In a report on water stress in North Africa and the Middle East, the World Bank calls for a new approach to water management. The answer to the water crisis lies in "bold reforms", including the decentralisation of water management to local authorities.

Several countries on the African continent are affected by water shortages. But the phenomenon has worsened in recent years in North Africa, which is known for its arid and desert climate. And expert forecasts reinforce the concern of North Africans for the coming years.
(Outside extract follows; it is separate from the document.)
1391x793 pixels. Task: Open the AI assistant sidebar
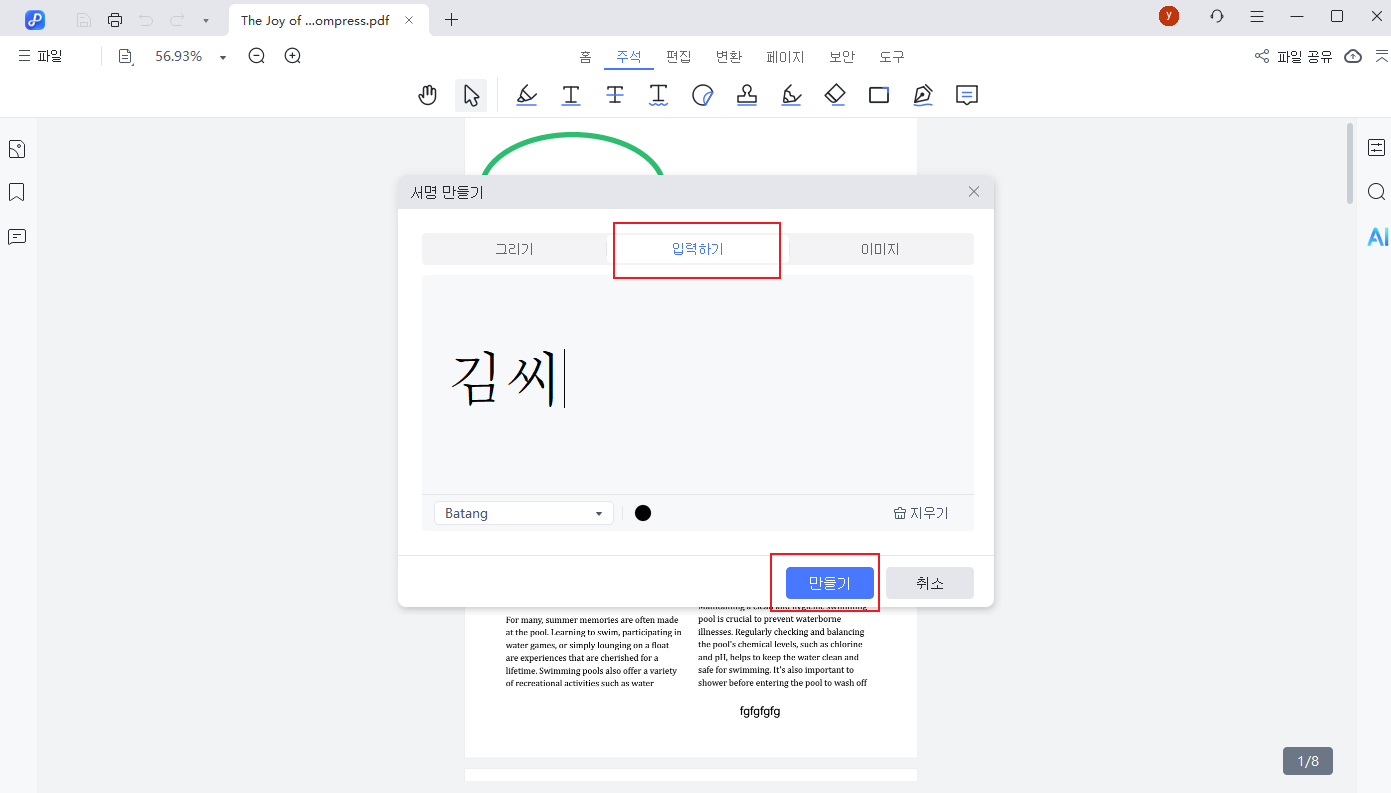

In its report Economic Aspects of Water Scarcity in the Middle East and North Africa: Institutional Solutions, published a few days ago, the World Bank estimates that by the end of this decade, the amount of water available will fall below the absolute threshold of scarcity, set at 500 m3 per person per year.
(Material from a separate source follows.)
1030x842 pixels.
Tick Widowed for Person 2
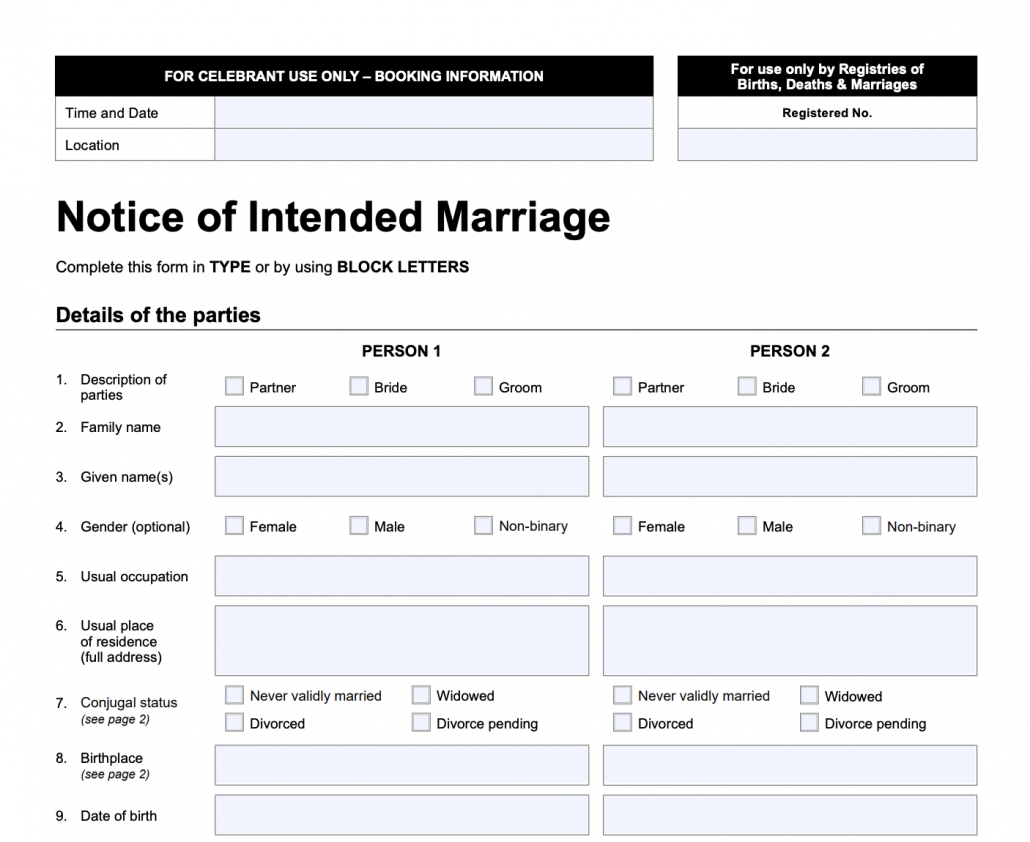point(810,695)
The report states that an additional 25 billion m3 of water will be needed annually to meet the needs of the Middle East and North Africa (MENA) region by 2050. This situation requires rapid responses, including investments in non-conventional water resources such as seawater desalination. At least 65 desalination plants of the size of Ras Al Khair would have to be built. Considered the largest seawater desalination plant in the world, the facility located in Saudi Arabia has a capacity of more than one million m3 per day.

Financing desalination

But this solution requires investments that some countries are still struggling to mobilise, despite the opening up of desalination to public-private partnerships (PPPs) in some countries, such as Egypt. To maximise access to climate finance and global financial markets, the report says that governments in the MENA region will need to build institutions that can convince these markets that countries will be able to generate revenues to service their debt.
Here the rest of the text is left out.